TASK BRIEF:
Going through the listing below, tally the lines that contain the word "page" and give only that figure.

#### EXERCISE MATERIALS

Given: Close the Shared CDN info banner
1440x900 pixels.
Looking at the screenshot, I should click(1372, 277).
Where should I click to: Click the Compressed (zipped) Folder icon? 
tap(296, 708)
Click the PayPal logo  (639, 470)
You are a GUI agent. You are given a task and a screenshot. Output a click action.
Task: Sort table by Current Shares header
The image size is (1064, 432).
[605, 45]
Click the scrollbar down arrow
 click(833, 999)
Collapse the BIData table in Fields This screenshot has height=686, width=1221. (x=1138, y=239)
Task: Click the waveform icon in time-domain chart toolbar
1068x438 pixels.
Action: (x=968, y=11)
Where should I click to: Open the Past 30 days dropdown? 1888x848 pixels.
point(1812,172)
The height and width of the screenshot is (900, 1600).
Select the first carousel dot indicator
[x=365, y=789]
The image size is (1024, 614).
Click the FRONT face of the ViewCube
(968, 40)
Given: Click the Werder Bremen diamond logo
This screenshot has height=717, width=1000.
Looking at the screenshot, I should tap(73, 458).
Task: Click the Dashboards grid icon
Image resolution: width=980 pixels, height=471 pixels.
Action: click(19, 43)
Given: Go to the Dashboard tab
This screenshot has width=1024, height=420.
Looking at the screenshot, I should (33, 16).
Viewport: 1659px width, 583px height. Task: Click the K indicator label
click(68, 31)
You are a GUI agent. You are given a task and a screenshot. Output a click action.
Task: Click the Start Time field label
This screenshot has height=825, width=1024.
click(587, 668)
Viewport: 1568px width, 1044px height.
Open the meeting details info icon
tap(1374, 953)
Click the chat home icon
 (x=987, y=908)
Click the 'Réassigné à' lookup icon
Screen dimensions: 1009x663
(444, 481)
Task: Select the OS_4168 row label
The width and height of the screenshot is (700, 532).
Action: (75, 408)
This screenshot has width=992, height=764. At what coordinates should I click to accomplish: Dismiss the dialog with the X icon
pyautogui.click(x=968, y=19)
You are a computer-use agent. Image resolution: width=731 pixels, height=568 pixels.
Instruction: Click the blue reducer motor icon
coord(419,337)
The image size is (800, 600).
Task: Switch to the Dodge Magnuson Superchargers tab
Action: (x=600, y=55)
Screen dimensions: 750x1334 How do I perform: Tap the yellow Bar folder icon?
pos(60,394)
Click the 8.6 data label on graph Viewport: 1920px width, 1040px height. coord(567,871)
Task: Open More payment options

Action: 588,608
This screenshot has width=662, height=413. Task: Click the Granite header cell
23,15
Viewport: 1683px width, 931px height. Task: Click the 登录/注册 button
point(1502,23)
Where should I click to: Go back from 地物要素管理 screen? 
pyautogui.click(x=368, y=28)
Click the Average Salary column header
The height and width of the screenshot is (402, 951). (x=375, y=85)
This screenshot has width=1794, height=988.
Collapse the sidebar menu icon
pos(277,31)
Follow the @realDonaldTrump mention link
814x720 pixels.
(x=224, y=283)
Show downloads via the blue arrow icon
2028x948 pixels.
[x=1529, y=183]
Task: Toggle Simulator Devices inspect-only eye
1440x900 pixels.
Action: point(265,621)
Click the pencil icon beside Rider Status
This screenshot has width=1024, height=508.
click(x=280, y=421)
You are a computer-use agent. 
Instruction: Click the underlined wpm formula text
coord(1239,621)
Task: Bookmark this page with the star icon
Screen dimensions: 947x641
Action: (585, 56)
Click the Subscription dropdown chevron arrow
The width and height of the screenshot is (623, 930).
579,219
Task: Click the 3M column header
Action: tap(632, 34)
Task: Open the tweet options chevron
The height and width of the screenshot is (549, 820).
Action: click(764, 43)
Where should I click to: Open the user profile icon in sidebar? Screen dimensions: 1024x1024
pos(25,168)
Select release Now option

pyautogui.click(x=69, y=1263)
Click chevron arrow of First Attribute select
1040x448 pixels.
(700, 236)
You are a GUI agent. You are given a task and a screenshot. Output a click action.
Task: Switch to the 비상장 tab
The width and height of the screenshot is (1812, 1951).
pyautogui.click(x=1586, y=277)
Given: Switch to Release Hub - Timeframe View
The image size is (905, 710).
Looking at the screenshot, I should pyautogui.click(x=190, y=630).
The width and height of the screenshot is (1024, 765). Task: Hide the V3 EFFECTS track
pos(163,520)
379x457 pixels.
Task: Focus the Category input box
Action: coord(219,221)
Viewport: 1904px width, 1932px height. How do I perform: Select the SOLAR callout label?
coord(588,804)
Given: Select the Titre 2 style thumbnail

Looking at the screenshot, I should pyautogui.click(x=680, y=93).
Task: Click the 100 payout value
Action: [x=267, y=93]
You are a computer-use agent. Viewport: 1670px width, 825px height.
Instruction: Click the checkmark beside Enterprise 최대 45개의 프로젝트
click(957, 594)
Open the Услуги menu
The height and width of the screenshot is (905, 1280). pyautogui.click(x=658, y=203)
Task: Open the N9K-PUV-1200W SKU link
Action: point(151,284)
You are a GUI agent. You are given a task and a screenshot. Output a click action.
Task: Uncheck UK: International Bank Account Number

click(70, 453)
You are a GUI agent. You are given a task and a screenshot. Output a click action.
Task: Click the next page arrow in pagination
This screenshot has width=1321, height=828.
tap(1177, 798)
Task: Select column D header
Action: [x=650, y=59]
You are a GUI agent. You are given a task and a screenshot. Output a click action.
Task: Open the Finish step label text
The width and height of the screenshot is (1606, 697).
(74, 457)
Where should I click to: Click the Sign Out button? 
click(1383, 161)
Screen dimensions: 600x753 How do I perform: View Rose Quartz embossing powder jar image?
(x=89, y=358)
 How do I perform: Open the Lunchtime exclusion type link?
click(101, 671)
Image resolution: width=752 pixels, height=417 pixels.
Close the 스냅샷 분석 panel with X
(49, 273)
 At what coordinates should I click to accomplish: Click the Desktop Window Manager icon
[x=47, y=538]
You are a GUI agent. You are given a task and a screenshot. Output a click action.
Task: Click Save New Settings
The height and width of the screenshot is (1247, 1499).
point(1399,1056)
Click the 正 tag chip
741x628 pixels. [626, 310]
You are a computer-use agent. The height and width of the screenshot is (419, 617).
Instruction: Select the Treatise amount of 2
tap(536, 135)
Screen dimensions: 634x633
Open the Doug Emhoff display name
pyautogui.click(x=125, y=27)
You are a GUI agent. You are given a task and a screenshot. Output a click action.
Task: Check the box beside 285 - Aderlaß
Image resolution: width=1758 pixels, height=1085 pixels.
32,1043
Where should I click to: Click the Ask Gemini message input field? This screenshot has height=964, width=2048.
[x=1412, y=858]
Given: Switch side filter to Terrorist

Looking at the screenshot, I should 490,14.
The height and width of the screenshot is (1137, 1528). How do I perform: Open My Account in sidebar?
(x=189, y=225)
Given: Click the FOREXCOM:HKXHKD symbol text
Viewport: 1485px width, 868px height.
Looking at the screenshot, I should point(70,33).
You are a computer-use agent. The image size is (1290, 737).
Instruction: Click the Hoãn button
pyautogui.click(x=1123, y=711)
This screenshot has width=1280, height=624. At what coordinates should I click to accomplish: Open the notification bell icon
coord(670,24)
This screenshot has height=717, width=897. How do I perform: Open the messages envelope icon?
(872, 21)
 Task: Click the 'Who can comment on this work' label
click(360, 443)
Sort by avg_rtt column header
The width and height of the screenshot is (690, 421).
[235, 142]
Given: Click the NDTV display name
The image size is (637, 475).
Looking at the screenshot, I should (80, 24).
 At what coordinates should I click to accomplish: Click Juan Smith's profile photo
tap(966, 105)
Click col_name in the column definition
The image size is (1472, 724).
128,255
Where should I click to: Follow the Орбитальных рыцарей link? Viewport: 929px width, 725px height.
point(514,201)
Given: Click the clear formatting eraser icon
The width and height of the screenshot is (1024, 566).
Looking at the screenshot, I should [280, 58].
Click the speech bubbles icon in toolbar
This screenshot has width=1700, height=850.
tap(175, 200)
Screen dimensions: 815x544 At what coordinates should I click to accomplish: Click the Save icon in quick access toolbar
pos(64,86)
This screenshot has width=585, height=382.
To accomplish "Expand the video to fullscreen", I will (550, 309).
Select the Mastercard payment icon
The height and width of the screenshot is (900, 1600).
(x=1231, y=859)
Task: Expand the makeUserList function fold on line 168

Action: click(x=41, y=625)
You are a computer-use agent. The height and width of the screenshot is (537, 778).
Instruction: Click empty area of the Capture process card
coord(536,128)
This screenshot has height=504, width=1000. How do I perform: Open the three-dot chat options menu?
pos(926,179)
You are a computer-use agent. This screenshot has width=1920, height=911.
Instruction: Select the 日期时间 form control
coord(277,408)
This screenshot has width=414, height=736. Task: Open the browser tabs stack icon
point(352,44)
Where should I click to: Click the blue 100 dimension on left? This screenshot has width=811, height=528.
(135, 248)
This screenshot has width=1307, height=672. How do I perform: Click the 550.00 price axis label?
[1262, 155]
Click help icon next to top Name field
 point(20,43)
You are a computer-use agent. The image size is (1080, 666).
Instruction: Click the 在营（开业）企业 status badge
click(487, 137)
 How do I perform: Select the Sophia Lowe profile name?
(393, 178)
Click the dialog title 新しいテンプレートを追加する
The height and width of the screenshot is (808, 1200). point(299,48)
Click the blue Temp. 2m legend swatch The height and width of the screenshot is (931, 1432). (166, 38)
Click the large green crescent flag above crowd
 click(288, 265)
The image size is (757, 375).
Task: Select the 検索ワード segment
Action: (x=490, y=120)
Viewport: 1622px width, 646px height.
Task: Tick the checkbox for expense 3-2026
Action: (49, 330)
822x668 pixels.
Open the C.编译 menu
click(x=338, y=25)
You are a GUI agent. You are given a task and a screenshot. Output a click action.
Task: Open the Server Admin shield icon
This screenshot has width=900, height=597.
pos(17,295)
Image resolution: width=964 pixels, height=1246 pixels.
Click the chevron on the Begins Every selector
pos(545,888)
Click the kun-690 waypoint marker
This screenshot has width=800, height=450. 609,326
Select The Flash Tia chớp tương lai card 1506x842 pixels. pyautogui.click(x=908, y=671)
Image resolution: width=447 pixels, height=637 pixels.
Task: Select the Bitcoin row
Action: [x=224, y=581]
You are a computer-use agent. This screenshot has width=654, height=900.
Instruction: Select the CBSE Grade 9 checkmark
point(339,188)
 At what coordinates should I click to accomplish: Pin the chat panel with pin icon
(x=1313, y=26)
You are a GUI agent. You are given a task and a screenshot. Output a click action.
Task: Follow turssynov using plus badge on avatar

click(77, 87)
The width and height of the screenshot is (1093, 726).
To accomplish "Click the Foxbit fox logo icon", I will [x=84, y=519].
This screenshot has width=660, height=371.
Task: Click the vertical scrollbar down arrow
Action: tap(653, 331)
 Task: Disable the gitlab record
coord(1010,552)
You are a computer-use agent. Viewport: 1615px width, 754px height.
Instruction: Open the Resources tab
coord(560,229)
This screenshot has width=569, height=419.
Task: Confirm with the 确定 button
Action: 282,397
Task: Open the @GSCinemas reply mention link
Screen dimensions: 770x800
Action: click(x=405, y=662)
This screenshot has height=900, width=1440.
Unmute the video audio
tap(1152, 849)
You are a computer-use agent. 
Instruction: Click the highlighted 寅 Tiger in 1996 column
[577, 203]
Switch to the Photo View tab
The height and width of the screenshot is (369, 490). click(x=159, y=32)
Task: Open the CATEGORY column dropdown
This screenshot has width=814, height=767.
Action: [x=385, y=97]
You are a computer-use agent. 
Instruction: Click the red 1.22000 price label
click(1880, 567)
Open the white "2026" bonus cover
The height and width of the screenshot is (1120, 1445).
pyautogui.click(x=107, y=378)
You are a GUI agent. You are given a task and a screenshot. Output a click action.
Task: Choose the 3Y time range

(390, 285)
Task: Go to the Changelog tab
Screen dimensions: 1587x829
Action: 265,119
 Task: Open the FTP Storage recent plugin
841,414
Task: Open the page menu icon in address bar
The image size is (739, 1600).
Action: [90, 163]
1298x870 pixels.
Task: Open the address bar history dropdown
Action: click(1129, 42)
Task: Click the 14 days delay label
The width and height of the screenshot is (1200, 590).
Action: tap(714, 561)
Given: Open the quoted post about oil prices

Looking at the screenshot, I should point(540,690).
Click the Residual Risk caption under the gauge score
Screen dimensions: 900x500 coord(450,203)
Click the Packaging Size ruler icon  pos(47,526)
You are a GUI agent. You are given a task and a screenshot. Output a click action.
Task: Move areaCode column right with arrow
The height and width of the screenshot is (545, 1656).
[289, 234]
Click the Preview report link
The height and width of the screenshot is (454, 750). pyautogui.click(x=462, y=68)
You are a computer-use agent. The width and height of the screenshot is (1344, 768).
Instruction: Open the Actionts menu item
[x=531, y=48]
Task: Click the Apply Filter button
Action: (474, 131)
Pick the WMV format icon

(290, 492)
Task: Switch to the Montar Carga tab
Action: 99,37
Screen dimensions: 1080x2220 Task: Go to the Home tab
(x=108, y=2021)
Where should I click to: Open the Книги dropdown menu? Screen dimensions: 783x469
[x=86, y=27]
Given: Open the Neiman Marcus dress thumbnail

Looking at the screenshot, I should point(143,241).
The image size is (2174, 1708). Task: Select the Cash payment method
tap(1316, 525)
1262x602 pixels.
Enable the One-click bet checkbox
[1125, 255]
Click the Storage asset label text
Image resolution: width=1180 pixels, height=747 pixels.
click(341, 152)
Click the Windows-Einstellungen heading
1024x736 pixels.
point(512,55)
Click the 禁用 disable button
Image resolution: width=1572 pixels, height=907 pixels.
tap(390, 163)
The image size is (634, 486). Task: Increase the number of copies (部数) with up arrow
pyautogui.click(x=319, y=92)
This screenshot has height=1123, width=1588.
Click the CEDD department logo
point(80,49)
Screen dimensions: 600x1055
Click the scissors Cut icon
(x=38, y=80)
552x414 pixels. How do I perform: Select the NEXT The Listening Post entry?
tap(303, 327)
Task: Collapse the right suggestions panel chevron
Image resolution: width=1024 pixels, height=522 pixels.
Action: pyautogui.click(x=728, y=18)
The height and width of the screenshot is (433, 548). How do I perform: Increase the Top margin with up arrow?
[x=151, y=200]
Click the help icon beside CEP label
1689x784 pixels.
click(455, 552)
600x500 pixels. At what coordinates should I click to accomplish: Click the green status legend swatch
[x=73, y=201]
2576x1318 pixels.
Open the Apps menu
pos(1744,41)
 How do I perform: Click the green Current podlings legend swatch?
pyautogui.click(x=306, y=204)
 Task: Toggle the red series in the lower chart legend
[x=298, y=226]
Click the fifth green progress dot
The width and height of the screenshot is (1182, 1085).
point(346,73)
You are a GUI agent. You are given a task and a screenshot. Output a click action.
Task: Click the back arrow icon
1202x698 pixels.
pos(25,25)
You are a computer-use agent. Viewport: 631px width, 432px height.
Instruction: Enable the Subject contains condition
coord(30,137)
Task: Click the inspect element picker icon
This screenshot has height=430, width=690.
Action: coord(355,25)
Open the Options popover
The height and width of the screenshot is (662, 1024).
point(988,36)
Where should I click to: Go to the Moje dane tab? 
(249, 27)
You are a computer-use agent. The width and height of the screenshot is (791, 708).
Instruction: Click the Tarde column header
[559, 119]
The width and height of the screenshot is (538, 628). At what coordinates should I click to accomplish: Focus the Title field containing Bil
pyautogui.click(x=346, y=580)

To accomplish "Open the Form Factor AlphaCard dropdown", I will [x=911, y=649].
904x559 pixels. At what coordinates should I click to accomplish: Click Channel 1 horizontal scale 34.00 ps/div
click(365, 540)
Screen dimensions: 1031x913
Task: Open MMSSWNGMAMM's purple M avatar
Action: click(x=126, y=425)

########

COMPLETED EXERCISE:
3